Every transfer executes these 14 steps atomically:

1. Check idempotency key — return cached response if duplicate request
2. Fetch sender account — verify it exists
3. Fetch receiver account — verify it exists
4. Check both accounts are active
5. Fetch sender customer — verify KYC = verified
6. Fetch receiver customer — verify KYC = verified
7. Check sender account limits — DAILY, MONTHLY, YEARLY, TRANSACTION
8. Verify sufficient balance (derived from journal entries via SUM, never stored)
9. BEGIN transaction
10. defer tx.Rollback — automatic rollback on any failure
11. Create idempotency key (PENDING) inside the transaction
12. SELECT FOR UPDATE both accounts (lower UUID first — deadlock prevention)
13. Create transaction record (PENDING)
14. CreateBatch — 4 journal entries:

Account	Entry	Effect
Sender	CREDIT	money leaving
Platform Float	DEBIT	platform receives
Platform Float	CREDIT	platform releases
Receiver	DEBIT	money arriving

15. Verify SUM(debits) - SUM(credits) = 0 — mathematically enforced
16. Update transaction → COMPLETED
17. Update limit usage
18. Set idempotency response → COMPLETED
19. COMMIT

If any step fails, the entire transaction rolls back automatically.

---

Key Design Decisions

Why SELECT FOR UPDATE with lock ordering? Concurrent transfers between the same accounts cause lost updates without row-level locks. Always locking the lower UUID first across all code paths prevents deadlocks.

Why derive balance from journal entries? Storing balance as a column creates a TOCTOU race condition under concurrency.
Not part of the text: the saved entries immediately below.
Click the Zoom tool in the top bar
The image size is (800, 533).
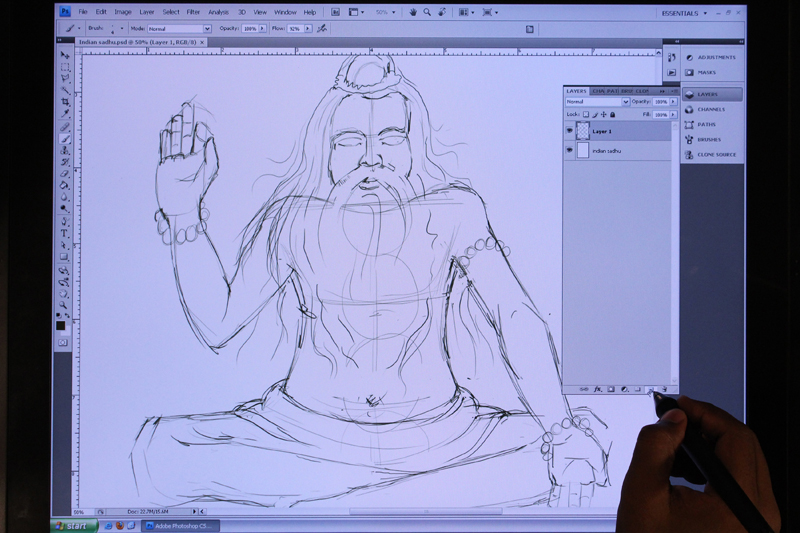point(427,12)
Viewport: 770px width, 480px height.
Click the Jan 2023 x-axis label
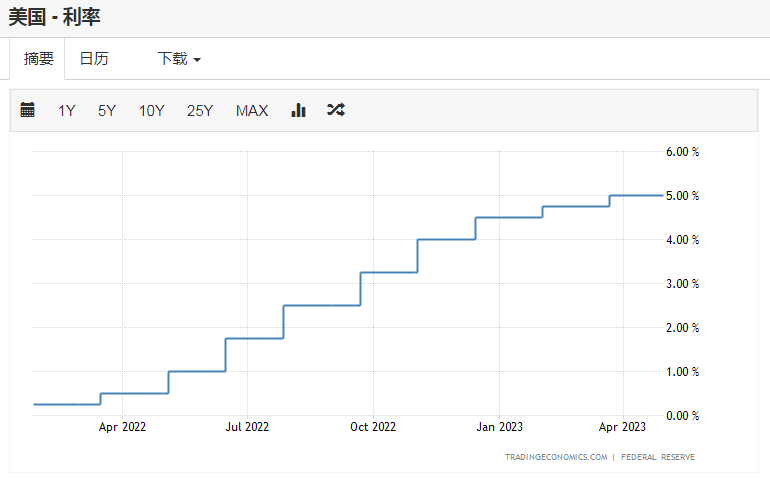[x=499, y=427]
Deriving it from immutable journal entries means the ledger is always the source of truth.

SELECT COALESCE(
    SUM(CASE WHEN entry_type = 'DEBIT' THEN amount ELSE -amount END), 0
)
FROM journal_entries WHERE account_id = $1

Why idempotency keys inside the database transaction? If the transaction rolls back, the idempotency key rolls back with it. This prevents a failed transfer from being treated as already-processed on retry.
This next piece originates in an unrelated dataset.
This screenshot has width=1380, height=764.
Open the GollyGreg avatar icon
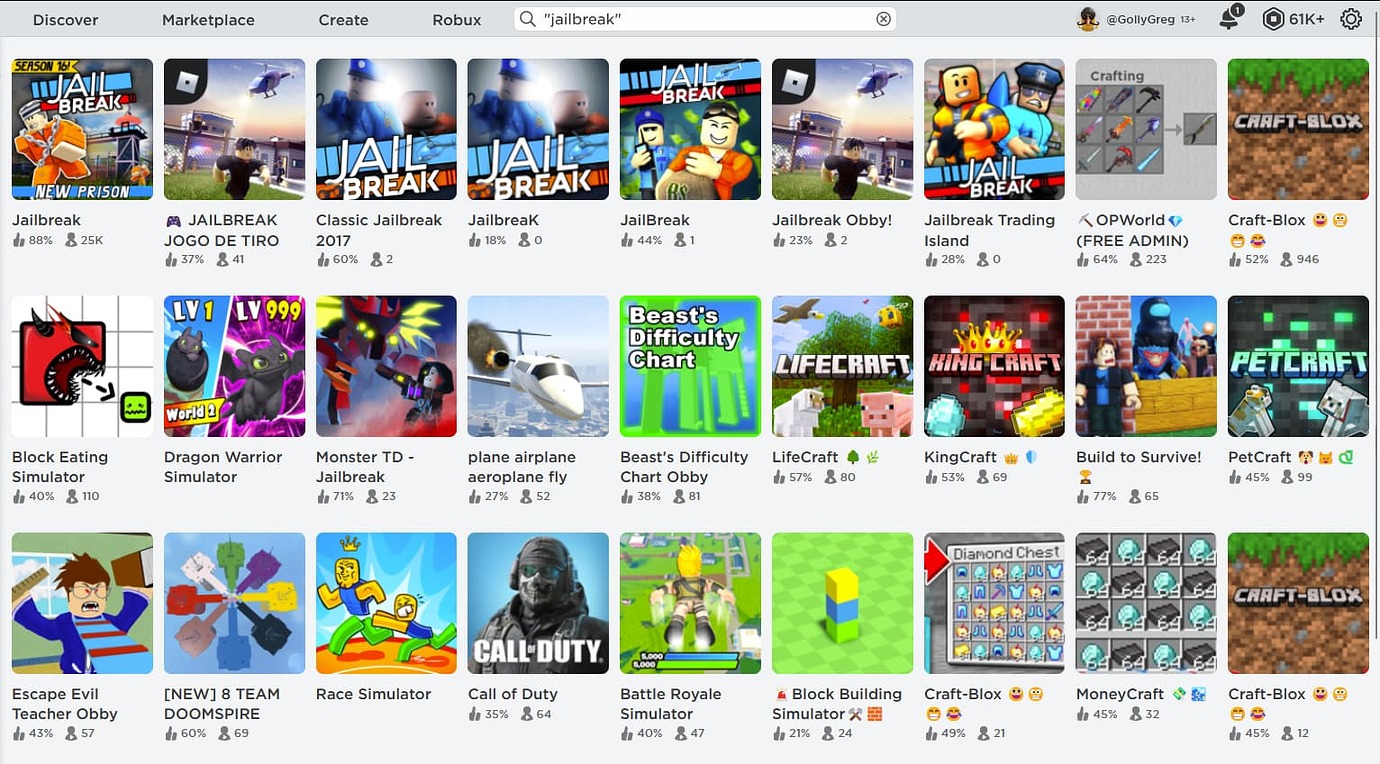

Why UUIDv7 over v4? UUIDv7 is time-ordered — sequential inserts cause less B-tree fragmentation in PostgreSQL indexes.

Why BIGINT for money? Floating point arithmetic is non-deterministic. BIGINT in smallest currency unit (paise for INR, cents for USD) is exact.

Why append-only journal entries? Financial ledgers must be auditable. No UPDATE or DELETE ever touches journal_entries. Corrections are made via new entries (refunds, adjustments), never by editing history.

---

Database Schema

14 migrations, all append-only:

001 currencies               — INR, USD, SGD (50 seeded)
002 exchange_rates           — NUMERIC(20,8), daily rates
003 account_types            — asset/liability/equity/revenue/expense
004 countries                — iso_code, dial_code, FK to currencies
005 customers                — UUID PK, KYC status, is_active
006 accounts                 — UUIDv7, NO balance column
007 transactions             — TRANSFER/REFUND/ADJUSTMENT, PENDING/COMPLETED/FAILED
008 journal_entries          — immutable, append-only, BIGINT amounts
009 idempotency_keys         — exactly-once semantics
010 audit_logs               — compliance trail
011 account_limits           — DAILY/MONTHLY/YEARLY/TRANSACTION limits per account
012 indexes                  — composite indexes for query optimization
013 seed_platform_accounts  — platform float/cash/revenue accounts + test data
014 fix_idempotency_keys    — corrected column types (append-only migration pattern)

---

Performance

Load tested with k6 on a single development machine (Go app + PostgreSQL + Prometheus + Grafana running locally).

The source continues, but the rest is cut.